Preliminary Interior Ministry figures show that far-right supporters were responsible for well over 90 percent of the anti-Semitic crimes recorded last year up to the end of November. People with a foreign background were blamed for little more than four percent, although this category does not reveal their country of origin or immigration status.
Starting from this month, however, the ministry will produce a breakdown that includes a refugee category.
Germany, which took in 1.1 million asylum seekers from mainly Middle Eastern countries last year, saw crimes against refugee shelters quadruple to 924 incidents in 2015 and Muslim advocacy groups warn against finger-pointing.
“The vast majority of people coming here are fleeing war and terror themselves,” said Aiman Mazyek, president of Germany’s Central Council of Muslims. “All they want is peace and quiet.”
There is little research on the scale of anti-Semitism in Arab countries, but a Pew poll from 2011 shows a large majority of people there hold unfavourable opinions of Jews.
Researchers say too little effort is put into teaching Western and German values to asylum seekers, including the country’s relationship with Jewish communities.
“There is a lack of a deeper understanding of the culture in many Middle Eastern countries and this results in Western stakeholders being taken by surprise over the fervent antisemitism there,” said Wolfgang Bock, an expert in Islamism and Middle Eastern politics.
In Germany, refugees with recognised asylum claims learn about the country’s history and values alongside language tuition.
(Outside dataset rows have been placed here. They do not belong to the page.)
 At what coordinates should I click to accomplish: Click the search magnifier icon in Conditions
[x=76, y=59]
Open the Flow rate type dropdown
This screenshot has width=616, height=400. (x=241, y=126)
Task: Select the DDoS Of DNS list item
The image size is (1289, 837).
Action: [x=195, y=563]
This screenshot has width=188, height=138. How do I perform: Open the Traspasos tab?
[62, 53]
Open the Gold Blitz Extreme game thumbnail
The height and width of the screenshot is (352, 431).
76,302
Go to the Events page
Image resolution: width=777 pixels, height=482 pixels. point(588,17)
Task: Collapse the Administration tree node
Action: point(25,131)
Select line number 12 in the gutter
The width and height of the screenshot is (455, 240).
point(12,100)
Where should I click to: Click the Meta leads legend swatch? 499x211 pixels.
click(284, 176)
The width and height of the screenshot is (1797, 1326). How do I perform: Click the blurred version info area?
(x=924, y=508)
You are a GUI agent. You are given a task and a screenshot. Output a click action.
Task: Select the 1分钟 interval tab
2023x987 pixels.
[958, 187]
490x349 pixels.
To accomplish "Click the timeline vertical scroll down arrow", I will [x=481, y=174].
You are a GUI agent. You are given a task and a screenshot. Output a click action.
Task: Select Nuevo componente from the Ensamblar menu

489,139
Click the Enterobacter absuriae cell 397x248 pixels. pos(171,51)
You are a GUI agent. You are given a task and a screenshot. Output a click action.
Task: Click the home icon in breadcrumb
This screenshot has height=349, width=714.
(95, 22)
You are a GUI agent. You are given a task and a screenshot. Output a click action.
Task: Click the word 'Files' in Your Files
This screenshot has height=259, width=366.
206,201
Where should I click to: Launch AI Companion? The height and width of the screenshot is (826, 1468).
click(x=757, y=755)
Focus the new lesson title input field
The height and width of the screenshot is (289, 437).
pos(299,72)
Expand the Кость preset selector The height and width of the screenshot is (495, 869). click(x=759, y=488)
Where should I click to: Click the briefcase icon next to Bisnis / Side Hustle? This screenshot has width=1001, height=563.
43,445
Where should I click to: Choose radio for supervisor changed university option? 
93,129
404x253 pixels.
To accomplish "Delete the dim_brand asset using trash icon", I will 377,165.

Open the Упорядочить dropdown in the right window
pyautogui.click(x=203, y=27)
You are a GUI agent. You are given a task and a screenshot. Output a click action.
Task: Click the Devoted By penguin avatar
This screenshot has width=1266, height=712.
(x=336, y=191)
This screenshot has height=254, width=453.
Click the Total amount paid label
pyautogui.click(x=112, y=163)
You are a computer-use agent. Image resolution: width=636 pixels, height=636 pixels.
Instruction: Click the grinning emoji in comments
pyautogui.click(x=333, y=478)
But some experts say there is nothing about contemporary political issues, such as relations with Israel.
“Education can’t just be about the Holocaust and the Third Reich. Schools also need to talk about the Middle East conflict, anti-Semitism based on religious argumentation and conspiracy theories,” said Ahmad Mansour, an Arab-Israeli researcher with the European Foundation of Democracy.
But communities across Germany are overwhelmed with processing the hundreds of thousands of asylum applications and are struggling to provide shelter and food to the arrivals.
Some Jewish groups, such as the Berlin-based “Friends of the Fraenkleufer Synagogue”, have taken the cultural exchange issue into their own hands with around 40 volunteers helping out at a local refugee centre.
“We want to send a message to all the Jews who sit at home and build big fences around their synagogues that it’s possible and necessary to approach one another, because if we don’t try, things can only turn for the worse,” said Nina Peretz, head of the initiative.